As I sit here typing, it’s 2:30, in the morning. Thank you parenthood. The kiddos have been waking up (separately) at hour intervals the past couple of nights… it’s hard to get to sleep (or do much else) when you know someone will be crying within the next 15-30 minutes. But I love them.
I love them with a fierce momma bear kind of love… the kind the gives a wary eye to every passerby and carefully considers every person who will have contact with my kids… the self-sacrificing kind that will give up sleep and food off of my plate for them. And like other parents, I have the kind of love that wants my children to have more than I did as a child.
Whether you have one child or are working towards 10, you face a lot of challenges as a parent. After all, you are training this tiny person about pretty much everything. But life happens. And much like gears grinding when something is off, we can send off sparks when things aren’t going according to plan.
Do our kids know that we love them?
When we are grumpy after being woken up for the seventh time that night?
When we snap at them for spilling their cereal more because we have a splitting headache than any mistake they’ve made?
What do we as parents do when the day-to-day gets in the way of loving our kids? We assess our thoughts and realign them to God’s word. We refocus our love.

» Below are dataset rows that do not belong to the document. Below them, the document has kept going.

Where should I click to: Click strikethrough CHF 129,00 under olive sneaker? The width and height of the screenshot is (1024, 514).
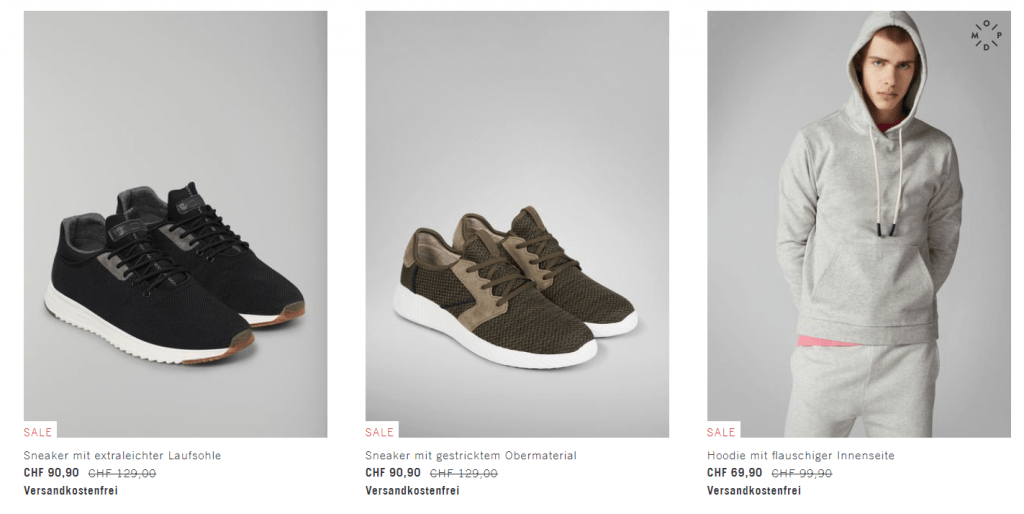464,474
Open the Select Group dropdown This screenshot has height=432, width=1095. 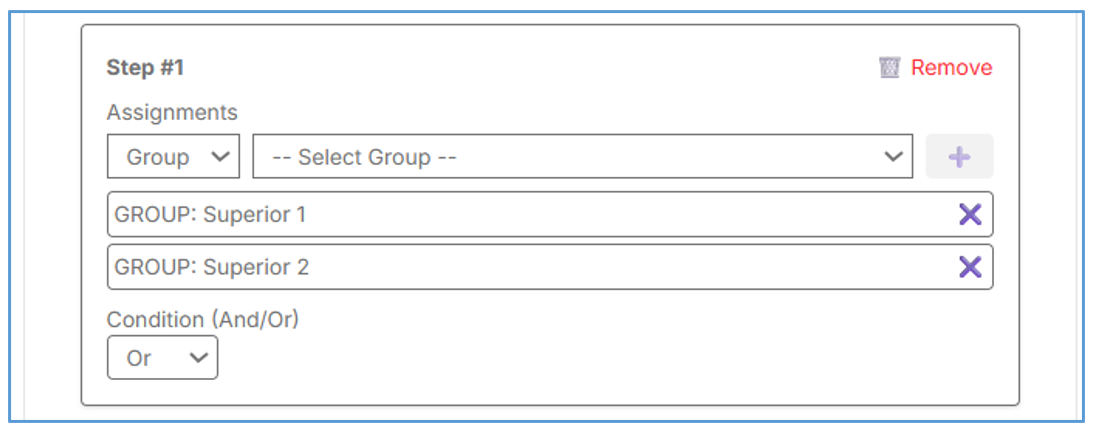pyautogui.click(x=582, y=157)
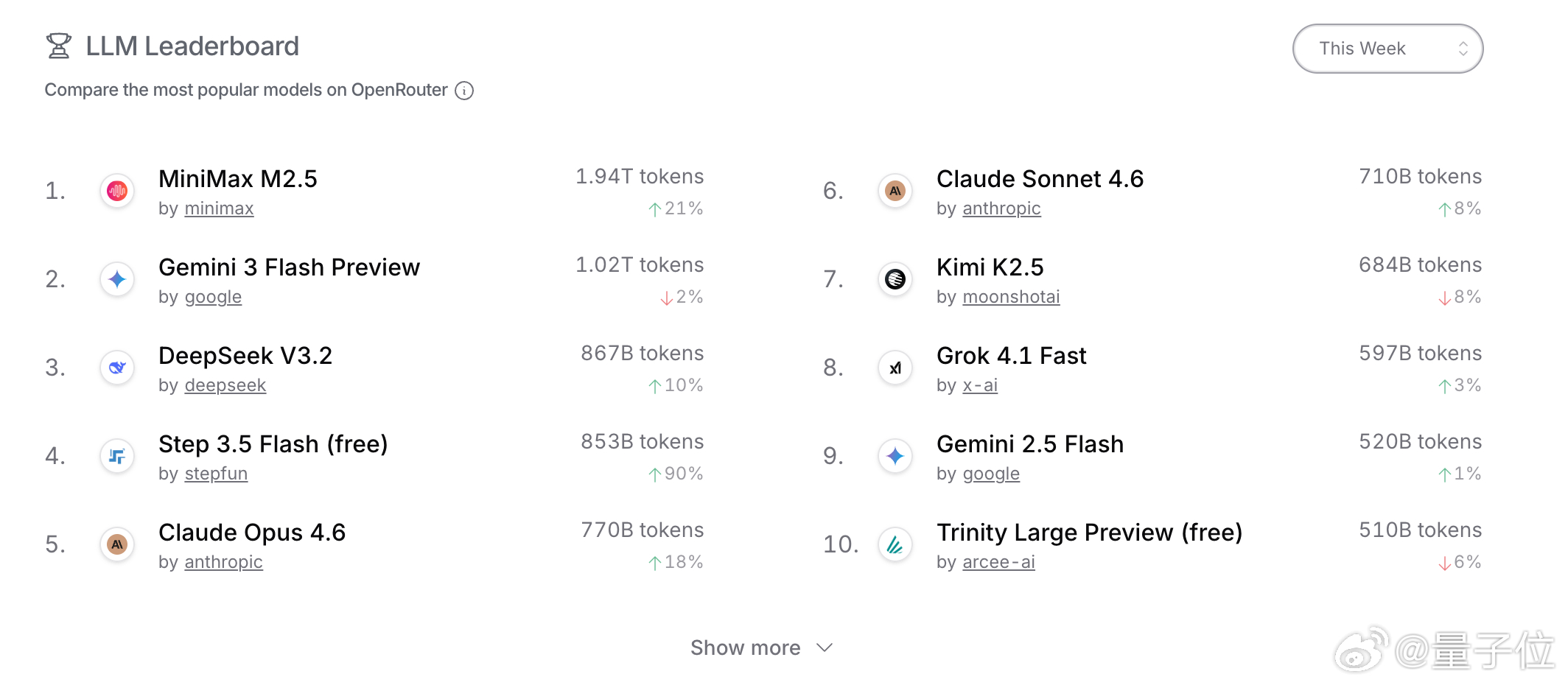Screen dimensions: 1568x688
Task: Open the minimax author link
Action: [x=219, y=208]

First things first: We love, because He first loved us. –1 John 4:19 (NASB)
Realize that when God gives us children, He is pouring into our lives so that we can pour into theirs: Behold, children are a gift of the Lord, The fruit of the womb is a reward. Like arrows in the hand of a warrior, So are the children of one’s youth. How blessed is the man whose quiver is full of them; They will not be ashamed When they speak with their enemies in the gate. —Psalm 127:3-5 (NASB)
We comfort them now to show them how God can comfort their souls: O Lord, my heart is not proud, nor my eyes haughty; Nor do I involve myself in great matters, Or in things too difficult for me. Surely I have composed and quieted my soul; Like a weaned child rests against his mother, My soul is like a weaned child within me. –Psalm 131:1-2 (NASB)
We teach them in such a way that will benefit them: Hear, my son, your father’s instruction, and do not forsake your mother’s teaching; indeed, they are a graceful wreath to your head and ornaments about your neck. –Proverbs 1:8-9 (NASB)
We are to use our material goods to bless them and their children: A good man leaves an inheritance to his children’s children, And the wealth of the sinner is stored up for the righteous. —Proverbs 13:22 (NASB)
We need to realize that we don’t hold a corner on the market when it comes to their seeking God: Then some children were brought to Him so that He might lay His hands on them and pray; and the disciples rebuked them. But Jesus said, “Let the children alone, and do not hinder them from coming to Me; for the kingdom of heaven belongs to such as these.” –Matthew 19:13-14
What legacy are we imparting to the next generation? We must not live under the illusion that children the sole purpose of our existence; God crafted us–and them–to glorify Him. Nor should we create a deficient in our children that takes them years or decades to recover from and from which they must learn how to not pass on to their own children. We are to be a light, shining to guide and empower them. We must gather strength and release that power to our children.